Dick Allen and Dave Parker were elected to the National Baseball Hall of Fame on Sunday.
Allen, a seven-time All-Star who hit 351 home runs in his 15 seasons in the majors, and Parker, who won two batting titles and hit 339 home runs in 19 big league seasons, were chosen by the Classic Baseball Era Committee. The eight-person ballot — seven players and one manager — was made up of candidates whose primary contribution to baseball came before 1980.
Candidates needed 12 votes (75%) to earn election. Parker was named on 14 of 16 ballots and Allen on 13 of 16 ballots. The ballot included Ken Boyer, John Wesley Donaldson, Steve Garvey, Vic Harris, Tommy John and Luis Tiant.
Tiant, who died Oct. 8 at 83, won 229 games in his 19 major league seasons. He spent the 1970 season with the Twins, going 7-3 with a 3.40 ERA in 18 appearances, but was released at the end of spring training in 1971. He pitched in the majors until 1982.
John won 288 games in a 26-year career that ended in 1989. He was a four-time All-Star Game selection — three after his groundbreaking elbow surgery in 1974. John was a Twins television broadcaster in 1994.
For Donaldson, who pitched professionally for 33 years in the Negro Leagues and pre-Negro Leagues, it was the third time on a Hall of Fame ballot. In 2006 he was on the final ballot of the Special Committee on Negro Leagues but was not one of 17 inducted.

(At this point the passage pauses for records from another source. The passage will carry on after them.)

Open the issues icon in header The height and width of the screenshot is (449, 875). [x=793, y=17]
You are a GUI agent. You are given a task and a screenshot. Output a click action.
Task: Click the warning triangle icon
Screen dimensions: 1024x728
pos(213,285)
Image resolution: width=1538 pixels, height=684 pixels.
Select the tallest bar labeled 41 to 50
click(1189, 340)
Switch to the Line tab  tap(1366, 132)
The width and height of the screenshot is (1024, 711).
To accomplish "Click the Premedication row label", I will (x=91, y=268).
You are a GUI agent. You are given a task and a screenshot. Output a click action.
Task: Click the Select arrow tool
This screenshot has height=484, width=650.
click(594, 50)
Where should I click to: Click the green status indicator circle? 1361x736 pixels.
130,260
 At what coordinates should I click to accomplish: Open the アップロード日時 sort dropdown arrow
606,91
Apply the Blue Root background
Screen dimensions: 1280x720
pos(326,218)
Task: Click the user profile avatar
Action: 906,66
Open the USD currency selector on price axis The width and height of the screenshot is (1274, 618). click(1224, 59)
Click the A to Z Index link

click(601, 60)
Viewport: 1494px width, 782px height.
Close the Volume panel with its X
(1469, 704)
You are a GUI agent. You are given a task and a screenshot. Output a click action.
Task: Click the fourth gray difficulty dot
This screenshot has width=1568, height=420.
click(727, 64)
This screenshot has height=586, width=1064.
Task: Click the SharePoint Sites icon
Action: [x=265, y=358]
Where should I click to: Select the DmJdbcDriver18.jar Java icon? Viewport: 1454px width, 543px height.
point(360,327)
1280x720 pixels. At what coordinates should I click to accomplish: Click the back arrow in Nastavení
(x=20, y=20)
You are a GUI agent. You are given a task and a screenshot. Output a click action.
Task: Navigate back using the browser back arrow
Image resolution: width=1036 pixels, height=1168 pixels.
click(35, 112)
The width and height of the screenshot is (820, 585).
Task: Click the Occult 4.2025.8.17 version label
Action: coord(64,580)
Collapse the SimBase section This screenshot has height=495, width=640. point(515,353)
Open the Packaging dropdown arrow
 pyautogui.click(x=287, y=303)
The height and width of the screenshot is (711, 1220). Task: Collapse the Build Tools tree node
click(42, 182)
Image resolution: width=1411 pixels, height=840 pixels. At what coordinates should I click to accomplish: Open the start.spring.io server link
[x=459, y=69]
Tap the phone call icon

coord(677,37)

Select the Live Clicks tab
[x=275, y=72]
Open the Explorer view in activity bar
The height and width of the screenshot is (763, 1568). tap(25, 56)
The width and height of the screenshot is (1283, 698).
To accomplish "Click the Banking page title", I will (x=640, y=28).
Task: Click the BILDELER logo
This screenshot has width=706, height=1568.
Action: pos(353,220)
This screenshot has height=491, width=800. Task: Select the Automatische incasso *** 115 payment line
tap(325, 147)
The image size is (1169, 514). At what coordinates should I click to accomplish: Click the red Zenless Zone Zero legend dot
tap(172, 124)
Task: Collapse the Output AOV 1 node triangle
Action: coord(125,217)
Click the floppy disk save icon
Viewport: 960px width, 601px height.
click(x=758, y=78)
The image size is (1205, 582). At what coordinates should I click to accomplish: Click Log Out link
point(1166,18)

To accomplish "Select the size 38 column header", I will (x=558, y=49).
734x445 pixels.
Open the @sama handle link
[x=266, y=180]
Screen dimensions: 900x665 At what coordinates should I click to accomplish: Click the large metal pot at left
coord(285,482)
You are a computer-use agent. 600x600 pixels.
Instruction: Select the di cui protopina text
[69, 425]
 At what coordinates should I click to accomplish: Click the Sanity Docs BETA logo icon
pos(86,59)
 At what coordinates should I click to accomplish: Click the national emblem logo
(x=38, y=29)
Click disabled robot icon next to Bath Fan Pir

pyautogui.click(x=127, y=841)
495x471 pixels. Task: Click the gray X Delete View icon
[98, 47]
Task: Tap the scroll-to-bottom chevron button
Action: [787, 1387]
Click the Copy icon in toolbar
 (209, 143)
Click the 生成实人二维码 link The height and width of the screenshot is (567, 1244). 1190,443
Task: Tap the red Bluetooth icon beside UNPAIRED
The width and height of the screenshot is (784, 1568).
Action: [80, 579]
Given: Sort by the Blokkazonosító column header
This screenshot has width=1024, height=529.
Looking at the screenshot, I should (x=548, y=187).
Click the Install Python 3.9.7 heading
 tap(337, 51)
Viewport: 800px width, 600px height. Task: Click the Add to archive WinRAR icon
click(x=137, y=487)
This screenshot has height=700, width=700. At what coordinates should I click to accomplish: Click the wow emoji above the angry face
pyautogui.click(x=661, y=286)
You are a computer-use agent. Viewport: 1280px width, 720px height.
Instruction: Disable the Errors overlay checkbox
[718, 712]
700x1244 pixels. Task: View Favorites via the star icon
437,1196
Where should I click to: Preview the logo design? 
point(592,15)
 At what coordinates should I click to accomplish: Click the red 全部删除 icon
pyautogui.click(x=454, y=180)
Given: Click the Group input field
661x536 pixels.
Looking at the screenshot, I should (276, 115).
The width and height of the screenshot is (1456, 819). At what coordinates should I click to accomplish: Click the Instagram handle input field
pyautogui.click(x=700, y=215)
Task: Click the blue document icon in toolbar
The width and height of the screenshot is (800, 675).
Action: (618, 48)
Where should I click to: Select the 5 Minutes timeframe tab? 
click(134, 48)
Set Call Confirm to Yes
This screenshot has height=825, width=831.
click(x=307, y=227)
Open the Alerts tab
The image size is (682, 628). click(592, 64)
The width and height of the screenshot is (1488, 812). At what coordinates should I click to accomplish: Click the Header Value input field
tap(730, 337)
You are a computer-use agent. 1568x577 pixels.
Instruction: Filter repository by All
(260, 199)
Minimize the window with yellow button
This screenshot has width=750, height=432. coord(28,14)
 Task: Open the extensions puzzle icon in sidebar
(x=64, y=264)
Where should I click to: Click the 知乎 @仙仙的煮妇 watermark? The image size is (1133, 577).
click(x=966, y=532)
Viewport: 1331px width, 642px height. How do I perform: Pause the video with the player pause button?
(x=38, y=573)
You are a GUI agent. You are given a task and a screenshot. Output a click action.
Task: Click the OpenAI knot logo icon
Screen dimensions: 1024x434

Three years ago, he was on the Early Baseball Committee ballot but fell four votes short of the 12 needed. Bud Fowler, who was the first Black player in organized baseball in 1884 when he pitched for Stillwater of the Northwestern League, was elected.
Donaldson's career has been documented by a group of researchers led by Pete Gorton, a Minneapolis baseball historian. The group has determined that Donaldson pitched in 744 cities in the U.S. and Canada — including at least 130 towns in Minnesota — while playing for barnstoming teams. According to the group's numbers, Donaldson has 428 victories and 5,295 strikeouts and threw 14 no-hitters. In 1949, he became the first Black scout in the majors, for the Chicago White Sox.
Parker, 73, and Allen, who died in 2020, will be joined in the Hall of Fame Class of 2025 by any electees who emerge from the Baseball Writers' Association of America voting, which will be announced Jan. 21.